#### [Given records]
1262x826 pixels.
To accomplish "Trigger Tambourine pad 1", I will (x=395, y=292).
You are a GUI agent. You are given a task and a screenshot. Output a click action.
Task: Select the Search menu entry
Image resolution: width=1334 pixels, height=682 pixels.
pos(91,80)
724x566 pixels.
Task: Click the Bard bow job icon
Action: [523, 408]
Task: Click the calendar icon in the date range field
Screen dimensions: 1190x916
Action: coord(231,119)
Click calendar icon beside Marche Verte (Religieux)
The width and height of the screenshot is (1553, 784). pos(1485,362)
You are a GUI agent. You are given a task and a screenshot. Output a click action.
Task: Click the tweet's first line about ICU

#### [Work instruction]
Returned text must match every record word for word.

#### [Response]
1262x826 pixels.
To accomplish "Trigger Tambourine pad 1", I will (x=395, y=292).
You are a GUI agent. You are given a task and a screenshot. Output a click action.
Task: Select the Search menu entry
Image resolution: width=1334 pixels, height=682 pixels.
pos(91,80)
724x566 pixels.
Task: Click the Bard bow job icon
Action: [523, 408]
Task: Click the calendar icon in the date range field
Screen dimensions: 1190x916
Action: coord(231,119)
Click calendar icon beside Marche Verte (Religieux)
The width and height of the screenshot is (1553, 784). pos(1485,362)
You are a GUI agent. You are given a task and a screenshot. Output a click action.
Task: Click the tweet's first line about ICU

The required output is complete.